Two tweets have finally spurred me into writing a blog; every week I think about a subject I want to talk about, and every week something gets in my way of doing it (usually work/beer). The tweets in question came first from @TheMMP1, the second from @EPSPharmacist (both of whom I found to be thoroughly nice blokes at the RPS & GPhC’s Which? event): the first got me thinking about the future of retail then the second had me daydreaming whilst parked up on the M3 that if I were the one true God of Pharmacy and felt it was time to start it all afresh – which I get the impression it probably is – what would I want it to look like at the finish…
And aptaim smelled the sweet savour; and aptaim said in His heart: ‘I will not again curse the ground any more for pharmacy’s sake; for the imagination of pharmacy’s heart is evil from its youth; neither will I again smite any more every thing living, as I have done. While pharmacy remaineth, prescriptions and dispensing, and counselling and services, and medicines and appliances, and 100-hour premises shall not cease…
On the first day I will create a retail pharmacy from which patients will mostly get public health advice and a fully running minor ailment scheme from. They’ll also get regular ongoing management of long term conditions heavily based around adherence to therapy, including support with newly prescribed medicines either from GP or hospital, made easier with access to the patient’s SCR. Funding will be about half from joint health and social care budgets directed by the health and wellbeing boards, the rest from prescription volume. The pharmacists won’t be prescribers, but the medicines on sale will all be strictly evidence based and either GSL or a new pharmacist-only category of medicines that require an initial consultation and regular checks for ongoing supply: think oral contraceptives.
On the second day I will create GP practices that’ll have pharmacists and technicians in the background managing the governance, safety and clinical effectiveness of the prescribing. Advising, supporting the prescribers, both doctor and nurse, and giving specific training as needed. They’d mostly be employees of the CCG, paid for from running costs not budget top-slices, and they’d be deployed to practices as determined by risk and need. That said, some practice will think to employ their own from LES monies to get the service they want.
On the third day, hospitals will be built where patients will see specialist clinical pharmacists, all prescribers, able to support their medicines taking from admission to discharge. They’d be specifically responsible for ensuring accurate medicines information is passed on to the patient’s GP practice, and the retail pharmacy nominated by the patient for their EPS. They’ll work alongside clinical leads, ensuring evidence based practice is applied in a way that suits the patient so that they can self-administer at all times possible on the wards, and be able to take their medicines without problem when they get home. If they think there will be a problem, they’ll know who to call in the community to make sure the patient is well looked after post-discharge.
On the fourth day, I will command that community service providers will all have their own pharmacists and technicians, working between the primary and secondary care interfaces to ensure safe and appropriate use of medicines. They will provide direct patient care on discharge, ensuring medicines are reconciled and appropriate, and manage issues directly with their GP practice, hospital and retail colleagues as necessary. Some may be prescribers, but it’s unlikely – and only where there’s a clear need, such as in mental health trusts or services. They will also be responsible for the ongoing safe and secure use of medicines in those services without direct pharmacist contact – urgent treatment centres, and children’s or community nursing for example.
And on the fifth day I will see to it that supporting all of these areas will be academic pharmacists, continuing to ensure a sound evidence base to future developments, and support the decommissioning of services that are not delivering the expected patient outcomes.
Leaving two days, which isn’t too bad I think. So what have I forgotten?
CSUs (for as long as they survive)? Sure we’ll find one pharmacist, maybe with a technician, here working on behalf of multiple CCGs spanning various geographies to ensure consistent commissioning of specialist medicines and management of new medicines as needed.
Area teams?
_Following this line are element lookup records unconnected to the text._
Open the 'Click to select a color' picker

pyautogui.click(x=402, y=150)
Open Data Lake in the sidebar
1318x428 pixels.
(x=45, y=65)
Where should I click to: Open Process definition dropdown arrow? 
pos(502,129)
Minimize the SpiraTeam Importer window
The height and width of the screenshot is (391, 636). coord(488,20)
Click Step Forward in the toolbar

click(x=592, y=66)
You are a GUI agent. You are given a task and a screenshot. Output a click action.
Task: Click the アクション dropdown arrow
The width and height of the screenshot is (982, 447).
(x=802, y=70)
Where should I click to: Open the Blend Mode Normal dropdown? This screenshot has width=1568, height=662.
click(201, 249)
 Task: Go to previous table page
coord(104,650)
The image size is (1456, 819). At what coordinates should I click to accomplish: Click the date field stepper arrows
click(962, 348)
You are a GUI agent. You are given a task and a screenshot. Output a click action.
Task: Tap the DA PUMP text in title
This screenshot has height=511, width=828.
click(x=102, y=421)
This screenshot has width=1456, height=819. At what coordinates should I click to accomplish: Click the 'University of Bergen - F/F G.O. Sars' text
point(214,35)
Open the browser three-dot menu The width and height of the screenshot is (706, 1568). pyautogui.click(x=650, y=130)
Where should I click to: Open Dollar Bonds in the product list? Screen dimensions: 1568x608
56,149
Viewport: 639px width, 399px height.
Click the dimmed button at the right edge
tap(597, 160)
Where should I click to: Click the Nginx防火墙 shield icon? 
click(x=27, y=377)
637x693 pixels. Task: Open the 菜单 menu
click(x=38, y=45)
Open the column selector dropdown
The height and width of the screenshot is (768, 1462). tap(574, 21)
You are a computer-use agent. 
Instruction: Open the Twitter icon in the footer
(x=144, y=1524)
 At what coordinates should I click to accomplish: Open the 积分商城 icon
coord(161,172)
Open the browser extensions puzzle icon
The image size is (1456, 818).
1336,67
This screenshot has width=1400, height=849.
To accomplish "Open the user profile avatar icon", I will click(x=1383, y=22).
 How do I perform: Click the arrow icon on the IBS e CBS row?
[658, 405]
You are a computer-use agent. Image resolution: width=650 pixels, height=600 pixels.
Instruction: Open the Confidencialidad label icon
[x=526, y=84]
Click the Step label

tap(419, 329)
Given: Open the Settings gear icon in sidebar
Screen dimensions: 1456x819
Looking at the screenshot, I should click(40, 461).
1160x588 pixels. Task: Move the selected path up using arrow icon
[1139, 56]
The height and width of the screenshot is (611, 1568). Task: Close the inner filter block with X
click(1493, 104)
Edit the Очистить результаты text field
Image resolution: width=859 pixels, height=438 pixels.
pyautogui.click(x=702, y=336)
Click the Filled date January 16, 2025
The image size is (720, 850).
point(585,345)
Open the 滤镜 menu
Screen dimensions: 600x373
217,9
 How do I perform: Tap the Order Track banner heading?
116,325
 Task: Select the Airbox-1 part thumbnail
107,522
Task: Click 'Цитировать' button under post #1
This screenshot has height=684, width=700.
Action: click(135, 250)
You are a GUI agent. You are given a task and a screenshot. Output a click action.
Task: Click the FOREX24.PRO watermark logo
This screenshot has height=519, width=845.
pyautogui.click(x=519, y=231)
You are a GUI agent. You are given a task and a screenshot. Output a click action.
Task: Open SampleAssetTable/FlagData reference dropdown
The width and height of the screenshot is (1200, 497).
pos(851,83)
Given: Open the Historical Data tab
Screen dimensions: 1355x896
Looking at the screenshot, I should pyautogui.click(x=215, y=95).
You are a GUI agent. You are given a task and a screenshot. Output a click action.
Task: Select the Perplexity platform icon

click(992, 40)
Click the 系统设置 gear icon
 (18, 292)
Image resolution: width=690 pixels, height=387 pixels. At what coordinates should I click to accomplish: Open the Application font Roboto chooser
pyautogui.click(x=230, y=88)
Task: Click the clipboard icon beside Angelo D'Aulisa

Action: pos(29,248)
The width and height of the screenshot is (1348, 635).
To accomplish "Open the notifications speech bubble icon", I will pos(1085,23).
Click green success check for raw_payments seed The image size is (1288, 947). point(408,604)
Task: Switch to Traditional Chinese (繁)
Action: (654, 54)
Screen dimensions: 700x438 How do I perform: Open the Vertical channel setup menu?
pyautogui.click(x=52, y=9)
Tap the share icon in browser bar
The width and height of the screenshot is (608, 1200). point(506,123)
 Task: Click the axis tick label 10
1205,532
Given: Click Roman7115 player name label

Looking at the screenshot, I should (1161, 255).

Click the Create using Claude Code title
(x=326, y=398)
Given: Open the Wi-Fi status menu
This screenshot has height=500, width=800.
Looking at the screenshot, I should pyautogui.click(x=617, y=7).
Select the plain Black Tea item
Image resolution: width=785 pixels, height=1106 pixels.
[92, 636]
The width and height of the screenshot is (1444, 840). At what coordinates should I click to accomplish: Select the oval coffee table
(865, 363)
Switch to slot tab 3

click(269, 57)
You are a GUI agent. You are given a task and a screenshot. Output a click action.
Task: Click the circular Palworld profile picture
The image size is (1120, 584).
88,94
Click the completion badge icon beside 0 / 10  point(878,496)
Here I’m less convinced, certainly from a ‘pharmacy’ perspective, but this is more because of the shifting remits and structures. I was initially demanding that the structures have a pharmacist, but now I’m not convinced: what can they deliver that those listed above couldn’t?
Social care? There’s a definite need, but the sector is so closely matched to community services they’d be daft not to host a joint post where geography allows.
You may have also noticed I’ve not once used the word optimisation. That’s because all of these scenarios should deliver this without us needing to use the term: if it’s not delivering good patient outcomes from medicines then it needs to be decommissioned, period. I’m fed up of getting hung up on terminology.
And aptaim said, “Let there be pharmacy,” and there was pharmacy. And aptaim saw that the pharmacy was good.
Of course, it’ll be when I hand it over to you mere mortals that it’ll fall apart again, won’t it?